Using the free "Monster Staccatos" patch, create an exciting demo piece which demonstrates the awesome raw sound of these samples. The players nearly ruined their bows and strings while playing for the fff layer, so lets show them some appreciation by using the samples to create something lively and energetic. Don't be afraid to really go all out, and not just strings too - woodwinds, brass, percussion and anything else.

The producer of the best demo by the end of November will receive a free copy of the library, and it's a very usable patch on its own, so really, everyone wins.

To those customers who have already bought it, don't worry - you are also eligible to enter - and will receive your money back if you are chosen as the winner!

Submit your entry to info at cinematicstrings dot com with "Competition" in the subject, or even via the support form on the website will be fine.

Hope you enjoy the free patch! Cheers, and have fun.

-Alex

_PS - Technical note - Don't forget, you can shape the envelope by using CC1 - which adjusts the release, and CC5 which adjusts the sustain. So by using these in combination you can effectively shape the length of the samples, which in turn affects the feel of the performance._


----------



## Unison (Oct 17, 2009)

Cheers fellas!

Can't wait to try these out. And what a great idea with the competition! 

460Mb of free samples is a very generous gift!!! Thanks again.

best,
-Nicklas


----------



## Marius Masalar (Oct 17, 2009)

Ahhh exciting! They're on their way to my harddrive...looking forward to them!

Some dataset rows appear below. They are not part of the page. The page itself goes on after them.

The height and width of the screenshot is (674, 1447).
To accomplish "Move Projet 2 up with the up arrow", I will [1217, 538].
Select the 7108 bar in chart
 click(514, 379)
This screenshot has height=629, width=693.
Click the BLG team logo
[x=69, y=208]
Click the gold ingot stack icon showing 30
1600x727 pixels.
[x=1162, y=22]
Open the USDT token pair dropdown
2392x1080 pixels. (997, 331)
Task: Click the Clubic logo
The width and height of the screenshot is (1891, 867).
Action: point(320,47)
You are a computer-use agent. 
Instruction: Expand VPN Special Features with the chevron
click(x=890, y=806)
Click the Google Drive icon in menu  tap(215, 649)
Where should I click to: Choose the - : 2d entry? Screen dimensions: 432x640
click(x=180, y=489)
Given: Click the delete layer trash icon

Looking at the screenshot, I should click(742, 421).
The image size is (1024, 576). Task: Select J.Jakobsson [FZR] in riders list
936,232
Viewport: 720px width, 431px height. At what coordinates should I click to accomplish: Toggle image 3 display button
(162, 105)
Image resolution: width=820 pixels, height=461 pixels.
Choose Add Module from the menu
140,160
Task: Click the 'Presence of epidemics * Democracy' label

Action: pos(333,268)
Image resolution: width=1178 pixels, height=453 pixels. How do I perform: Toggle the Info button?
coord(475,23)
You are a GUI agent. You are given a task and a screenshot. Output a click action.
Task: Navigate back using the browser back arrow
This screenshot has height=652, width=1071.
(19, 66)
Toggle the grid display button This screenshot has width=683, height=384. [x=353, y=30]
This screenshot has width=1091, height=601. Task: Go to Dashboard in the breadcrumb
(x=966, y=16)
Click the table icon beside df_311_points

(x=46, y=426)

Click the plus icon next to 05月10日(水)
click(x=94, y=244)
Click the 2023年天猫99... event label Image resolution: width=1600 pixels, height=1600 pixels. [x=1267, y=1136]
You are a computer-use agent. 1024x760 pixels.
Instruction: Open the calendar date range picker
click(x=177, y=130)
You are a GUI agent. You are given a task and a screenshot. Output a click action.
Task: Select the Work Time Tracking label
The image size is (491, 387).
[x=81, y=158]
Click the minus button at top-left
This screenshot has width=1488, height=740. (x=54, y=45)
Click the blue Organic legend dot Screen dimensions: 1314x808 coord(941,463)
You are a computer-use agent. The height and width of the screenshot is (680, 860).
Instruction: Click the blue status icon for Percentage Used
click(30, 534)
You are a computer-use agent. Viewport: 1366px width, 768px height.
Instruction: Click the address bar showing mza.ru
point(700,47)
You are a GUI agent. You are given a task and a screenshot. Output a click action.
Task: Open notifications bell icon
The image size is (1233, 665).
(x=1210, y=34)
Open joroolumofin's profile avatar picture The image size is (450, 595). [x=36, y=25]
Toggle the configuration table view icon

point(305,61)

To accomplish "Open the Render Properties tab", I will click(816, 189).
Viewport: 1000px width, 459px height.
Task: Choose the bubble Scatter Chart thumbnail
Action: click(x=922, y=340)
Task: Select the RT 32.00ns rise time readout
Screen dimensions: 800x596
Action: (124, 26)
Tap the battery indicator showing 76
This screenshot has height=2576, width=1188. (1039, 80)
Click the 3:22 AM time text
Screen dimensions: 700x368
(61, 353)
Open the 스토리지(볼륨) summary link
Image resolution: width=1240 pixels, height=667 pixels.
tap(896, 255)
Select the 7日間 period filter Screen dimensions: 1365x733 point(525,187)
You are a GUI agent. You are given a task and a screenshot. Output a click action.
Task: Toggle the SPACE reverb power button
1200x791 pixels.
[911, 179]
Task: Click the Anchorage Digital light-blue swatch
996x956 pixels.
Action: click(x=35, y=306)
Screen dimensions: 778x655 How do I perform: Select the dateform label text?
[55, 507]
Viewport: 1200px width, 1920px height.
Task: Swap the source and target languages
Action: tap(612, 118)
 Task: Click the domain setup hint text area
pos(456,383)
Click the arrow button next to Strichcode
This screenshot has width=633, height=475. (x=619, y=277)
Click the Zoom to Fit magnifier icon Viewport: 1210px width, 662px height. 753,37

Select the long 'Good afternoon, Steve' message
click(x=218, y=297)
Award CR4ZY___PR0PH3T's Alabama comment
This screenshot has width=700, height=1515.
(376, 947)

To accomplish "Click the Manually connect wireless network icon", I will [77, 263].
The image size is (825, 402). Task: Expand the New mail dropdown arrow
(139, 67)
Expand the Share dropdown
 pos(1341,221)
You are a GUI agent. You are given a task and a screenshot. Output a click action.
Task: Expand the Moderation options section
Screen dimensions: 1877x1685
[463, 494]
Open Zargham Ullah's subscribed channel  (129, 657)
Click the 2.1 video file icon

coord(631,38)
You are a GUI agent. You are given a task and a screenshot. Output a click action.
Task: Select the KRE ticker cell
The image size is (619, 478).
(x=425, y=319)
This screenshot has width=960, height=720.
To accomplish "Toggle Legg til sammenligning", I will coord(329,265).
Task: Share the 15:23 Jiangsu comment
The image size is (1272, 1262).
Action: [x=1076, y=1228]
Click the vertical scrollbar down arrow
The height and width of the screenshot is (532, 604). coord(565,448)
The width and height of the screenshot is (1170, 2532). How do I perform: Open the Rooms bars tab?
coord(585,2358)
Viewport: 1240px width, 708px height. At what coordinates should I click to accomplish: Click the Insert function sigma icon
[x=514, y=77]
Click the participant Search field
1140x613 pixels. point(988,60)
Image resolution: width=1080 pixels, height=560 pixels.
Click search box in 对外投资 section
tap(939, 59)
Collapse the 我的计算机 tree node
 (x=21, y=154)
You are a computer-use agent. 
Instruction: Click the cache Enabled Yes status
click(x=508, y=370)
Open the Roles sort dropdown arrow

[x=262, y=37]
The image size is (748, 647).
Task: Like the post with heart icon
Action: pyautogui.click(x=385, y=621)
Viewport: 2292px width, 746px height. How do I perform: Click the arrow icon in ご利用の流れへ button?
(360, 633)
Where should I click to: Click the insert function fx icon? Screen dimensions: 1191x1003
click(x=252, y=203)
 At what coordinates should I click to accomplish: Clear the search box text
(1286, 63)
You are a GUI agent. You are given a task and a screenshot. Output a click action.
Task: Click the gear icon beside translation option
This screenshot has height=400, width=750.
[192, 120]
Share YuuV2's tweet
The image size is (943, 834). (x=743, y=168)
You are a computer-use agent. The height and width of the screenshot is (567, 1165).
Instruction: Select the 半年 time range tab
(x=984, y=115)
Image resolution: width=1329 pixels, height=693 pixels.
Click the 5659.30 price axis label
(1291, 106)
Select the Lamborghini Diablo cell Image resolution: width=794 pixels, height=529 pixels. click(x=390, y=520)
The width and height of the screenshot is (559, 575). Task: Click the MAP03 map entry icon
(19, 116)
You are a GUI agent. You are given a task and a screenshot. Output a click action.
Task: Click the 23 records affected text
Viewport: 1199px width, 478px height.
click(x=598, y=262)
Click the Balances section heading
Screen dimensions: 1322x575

Thanks a bunch. I think this is a really generous and great marketing idea, even outside the fact that you can win the entire library with this contest. Excellent idea.


----------



## sevaels (Oct 17, 2009)

Wow. Very very cool.

o-[][]-o


----------



## dinerdog (Oct 17, 2009)

This makes me smile. :D


----------



## Alex W (Oct 17, 2009)

Nah you don't have to


----------



## _taylor (Oct 17, 2009)

Thanks!


----------



## dcoscina (Oct 17, 2009)

thanks Alex for this generous offering. I like the sound a lot. Very big!


----------



## Alex W (Oct 17, 2009)

no probs! Glad you like it


----------



## RiffWraith (Oct 17, 2009)

Wow - thanks Alex. They sound great.

Q: is a potential contestant disqualified if he makes changes to the programming; i.e. if I were to seperate the samples so that they didn't play in octacves the way they do currently, would I get the big ol' boot??? :D


----------



## germancomponist (Oct 17, 2009)

A good idea, Alex!


----------



## Alex W (Oct 17, 2009)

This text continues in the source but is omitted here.